Today, as controversy around the #NoDAPL protests swell, demonstrators at some of Florida's growing protest camps — including one encampment in Live Oak, along the Suwannee River — are asking like-minded people for donations and supplies to combat the Sunshine State's very own pipeline scandal.
"Any contributions are welcome, either financially toward filling up empty propane tanks or in the form of canned goods and fresh vegetables," protester Michael Noll writes online. Noll did not immediately respond to a message from New Times.
Protesters at the Live Oak camp (dubbed the "Sacred Water Camp") are also taking cash donations online.
Given the legit controversy surrounding the Sabal Trail project, it's surprising the pipeline hasn't made bigger waves nationally. Governor Scott is backing the project despite the fact that one of the companies building the pipeline, Spectra Energy, has a long documented history of accidents. In Florida, "accidents" typically translate to "leaks into Florida's highly vulnerable drinking water supply."
Scott perhaps was swayed to approve the project because of the $108,000 investment he once made in Spectra Energy.
NextraEnergy, FPL's parent company, and Duke Energy, another one of the major so-called legalized monopoly energy companies in Florida, both own stakes in the pipeline and also happen to have donated heavily to both Scott's campaign and pretty much every Republican in the Florida Legislature.
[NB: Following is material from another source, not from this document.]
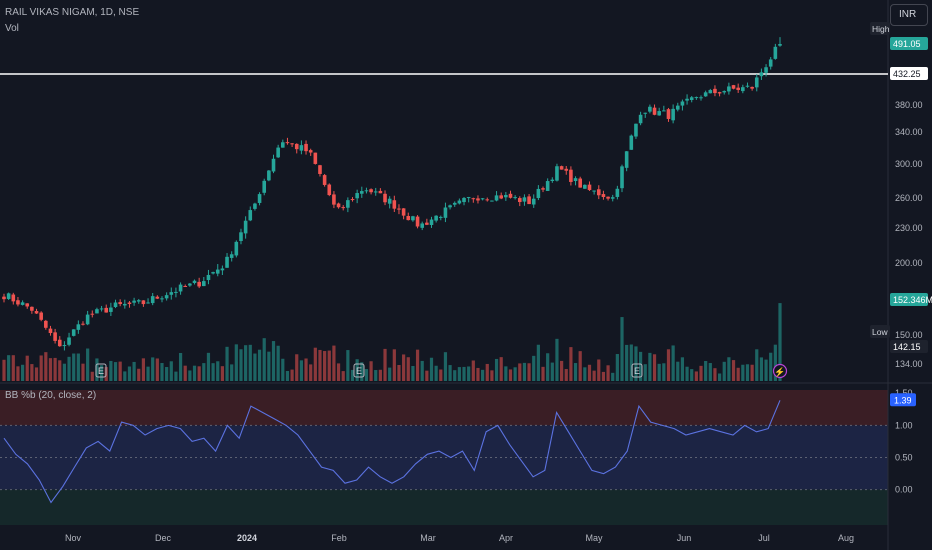  What do you see at coordinates (428, 538) in the screenshot?
I see `x-tick-label: Mar` at bounding box center [428, 538].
If the project is completed, the Sabal Trail pipeline will run through 86 miles of central Alabama, 162 miles in Georgia, and a whopping 268 miles in Florida, ending near Orlando. The government has already seized 25 properties in Florida using eminent domain laws to make room for the trail.
Unlike the Dakota Access Pipeline, however, the Sabal Trail doesn't cut through sacred Native American land, which is perhaps why national activists haven't paid the project the same level of attention. However, the Sabal pipeline will cross the Santa Fe, Suwannee, and Withlacoochee Rivers, which contain invaluable stretches of vulnerable Florida wetlands.
Given the potential for environmental catastrophe, three campsites have sprung up in Florida: one in Live Oak and others in Fort Drum and Branford. All three have the backing of the Georgia-based citizens' group the Wiregrass Activists for Clean Energy, as well as the WWALS Watershed Coalition, a group that sued to stop the Sabal Trail a year ago.